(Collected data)
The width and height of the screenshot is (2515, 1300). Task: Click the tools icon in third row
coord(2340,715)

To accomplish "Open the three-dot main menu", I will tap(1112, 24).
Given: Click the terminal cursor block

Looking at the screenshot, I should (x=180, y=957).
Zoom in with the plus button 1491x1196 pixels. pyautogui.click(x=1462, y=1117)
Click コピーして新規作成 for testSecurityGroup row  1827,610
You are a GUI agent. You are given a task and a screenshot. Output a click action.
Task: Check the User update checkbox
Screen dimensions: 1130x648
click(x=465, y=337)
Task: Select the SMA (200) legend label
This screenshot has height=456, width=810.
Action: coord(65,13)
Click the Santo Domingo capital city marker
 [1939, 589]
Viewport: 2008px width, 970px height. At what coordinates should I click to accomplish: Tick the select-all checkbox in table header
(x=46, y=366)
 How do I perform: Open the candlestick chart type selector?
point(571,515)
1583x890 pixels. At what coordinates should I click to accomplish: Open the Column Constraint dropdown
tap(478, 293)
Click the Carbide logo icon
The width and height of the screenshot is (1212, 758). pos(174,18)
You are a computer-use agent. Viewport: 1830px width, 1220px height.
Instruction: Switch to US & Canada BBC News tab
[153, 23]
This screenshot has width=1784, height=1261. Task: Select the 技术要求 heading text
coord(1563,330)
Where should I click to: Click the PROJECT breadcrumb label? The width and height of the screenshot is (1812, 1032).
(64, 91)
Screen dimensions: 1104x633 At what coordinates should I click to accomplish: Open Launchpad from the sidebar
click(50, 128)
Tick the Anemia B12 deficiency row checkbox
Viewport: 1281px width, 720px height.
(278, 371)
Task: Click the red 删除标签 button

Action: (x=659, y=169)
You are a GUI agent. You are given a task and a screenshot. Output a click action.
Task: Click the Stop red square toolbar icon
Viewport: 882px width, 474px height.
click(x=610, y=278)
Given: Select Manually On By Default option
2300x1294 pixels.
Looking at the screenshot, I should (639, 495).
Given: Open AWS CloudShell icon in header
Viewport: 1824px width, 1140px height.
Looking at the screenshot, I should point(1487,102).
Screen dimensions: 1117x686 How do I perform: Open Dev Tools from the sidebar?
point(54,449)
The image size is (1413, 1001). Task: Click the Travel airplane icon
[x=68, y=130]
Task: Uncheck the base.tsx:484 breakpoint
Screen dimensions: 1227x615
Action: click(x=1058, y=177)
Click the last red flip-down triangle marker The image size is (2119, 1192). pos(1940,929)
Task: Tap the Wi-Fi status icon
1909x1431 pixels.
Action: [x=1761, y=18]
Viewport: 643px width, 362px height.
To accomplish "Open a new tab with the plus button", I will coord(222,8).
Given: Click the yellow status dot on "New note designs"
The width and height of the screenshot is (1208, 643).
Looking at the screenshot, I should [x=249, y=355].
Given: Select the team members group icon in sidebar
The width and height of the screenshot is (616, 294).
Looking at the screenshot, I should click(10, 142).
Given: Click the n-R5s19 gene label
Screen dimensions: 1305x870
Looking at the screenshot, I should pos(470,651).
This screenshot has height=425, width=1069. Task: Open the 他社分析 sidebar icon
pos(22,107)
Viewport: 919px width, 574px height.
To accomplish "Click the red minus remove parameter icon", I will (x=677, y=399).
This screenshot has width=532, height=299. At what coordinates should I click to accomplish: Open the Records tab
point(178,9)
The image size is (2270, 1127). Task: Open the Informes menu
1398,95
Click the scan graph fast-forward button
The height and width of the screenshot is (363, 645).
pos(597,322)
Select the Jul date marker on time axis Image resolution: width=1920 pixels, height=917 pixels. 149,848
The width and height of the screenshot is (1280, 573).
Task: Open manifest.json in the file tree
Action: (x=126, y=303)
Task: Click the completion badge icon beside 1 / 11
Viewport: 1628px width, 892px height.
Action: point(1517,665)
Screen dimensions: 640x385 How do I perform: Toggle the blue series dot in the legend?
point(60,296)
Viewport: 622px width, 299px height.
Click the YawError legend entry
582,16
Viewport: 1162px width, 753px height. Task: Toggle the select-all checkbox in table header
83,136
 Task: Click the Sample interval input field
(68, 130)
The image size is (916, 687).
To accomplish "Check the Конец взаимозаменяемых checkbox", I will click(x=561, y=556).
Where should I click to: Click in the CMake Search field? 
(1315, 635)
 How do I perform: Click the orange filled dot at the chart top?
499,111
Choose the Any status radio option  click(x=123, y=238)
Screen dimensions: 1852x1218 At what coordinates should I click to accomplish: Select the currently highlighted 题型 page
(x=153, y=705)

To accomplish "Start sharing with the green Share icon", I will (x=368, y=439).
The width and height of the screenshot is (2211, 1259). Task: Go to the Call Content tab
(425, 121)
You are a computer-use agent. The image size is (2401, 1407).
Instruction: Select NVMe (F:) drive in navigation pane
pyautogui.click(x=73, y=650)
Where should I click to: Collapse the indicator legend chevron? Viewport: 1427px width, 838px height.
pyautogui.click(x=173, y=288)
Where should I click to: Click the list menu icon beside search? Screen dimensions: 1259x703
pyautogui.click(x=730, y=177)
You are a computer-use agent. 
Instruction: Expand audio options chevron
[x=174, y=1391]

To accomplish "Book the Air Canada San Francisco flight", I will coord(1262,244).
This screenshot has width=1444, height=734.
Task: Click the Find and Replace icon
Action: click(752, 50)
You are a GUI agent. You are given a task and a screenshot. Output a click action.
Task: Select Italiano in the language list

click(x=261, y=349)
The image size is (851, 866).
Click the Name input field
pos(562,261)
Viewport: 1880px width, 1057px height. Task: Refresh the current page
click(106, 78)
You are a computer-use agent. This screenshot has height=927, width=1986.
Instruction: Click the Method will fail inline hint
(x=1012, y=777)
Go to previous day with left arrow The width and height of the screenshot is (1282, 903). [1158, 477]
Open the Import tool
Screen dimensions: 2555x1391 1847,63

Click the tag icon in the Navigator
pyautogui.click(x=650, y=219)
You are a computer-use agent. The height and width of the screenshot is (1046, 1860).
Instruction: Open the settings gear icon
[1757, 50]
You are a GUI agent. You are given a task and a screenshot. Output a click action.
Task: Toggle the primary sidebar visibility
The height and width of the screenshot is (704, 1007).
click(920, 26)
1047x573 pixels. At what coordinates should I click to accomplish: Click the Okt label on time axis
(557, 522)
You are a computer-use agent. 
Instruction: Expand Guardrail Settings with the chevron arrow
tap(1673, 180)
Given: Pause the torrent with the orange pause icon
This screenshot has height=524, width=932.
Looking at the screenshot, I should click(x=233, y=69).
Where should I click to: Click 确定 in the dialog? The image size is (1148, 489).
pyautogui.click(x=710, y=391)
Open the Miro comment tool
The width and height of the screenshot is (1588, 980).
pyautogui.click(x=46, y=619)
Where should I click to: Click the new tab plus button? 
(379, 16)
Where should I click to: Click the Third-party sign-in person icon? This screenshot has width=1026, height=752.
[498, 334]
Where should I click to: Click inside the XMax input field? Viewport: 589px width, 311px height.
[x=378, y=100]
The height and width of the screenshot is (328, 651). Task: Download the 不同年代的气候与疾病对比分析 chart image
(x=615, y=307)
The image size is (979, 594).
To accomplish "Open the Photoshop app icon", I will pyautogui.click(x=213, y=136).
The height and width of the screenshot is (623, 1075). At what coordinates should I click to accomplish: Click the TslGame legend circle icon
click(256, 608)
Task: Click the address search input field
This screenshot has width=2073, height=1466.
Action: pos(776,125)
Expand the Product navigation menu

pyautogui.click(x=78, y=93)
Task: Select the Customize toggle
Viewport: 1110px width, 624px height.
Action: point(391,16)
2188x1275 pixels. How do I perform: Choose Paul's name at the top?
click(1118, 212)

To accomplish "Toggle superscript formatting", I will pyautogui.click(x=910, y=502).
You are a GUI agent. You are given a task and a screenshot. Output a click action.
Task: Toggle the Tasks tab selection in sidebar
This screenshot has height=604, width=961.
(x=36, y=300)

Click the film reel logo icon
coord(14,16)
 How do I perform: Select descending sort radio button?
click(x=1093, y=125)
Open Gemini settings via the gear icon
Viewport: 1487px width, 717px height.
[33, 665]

» **What the exercise asks**
Across the entries above, how many lines contain "status"? Provide only the count.

» **Result of this exercise**
3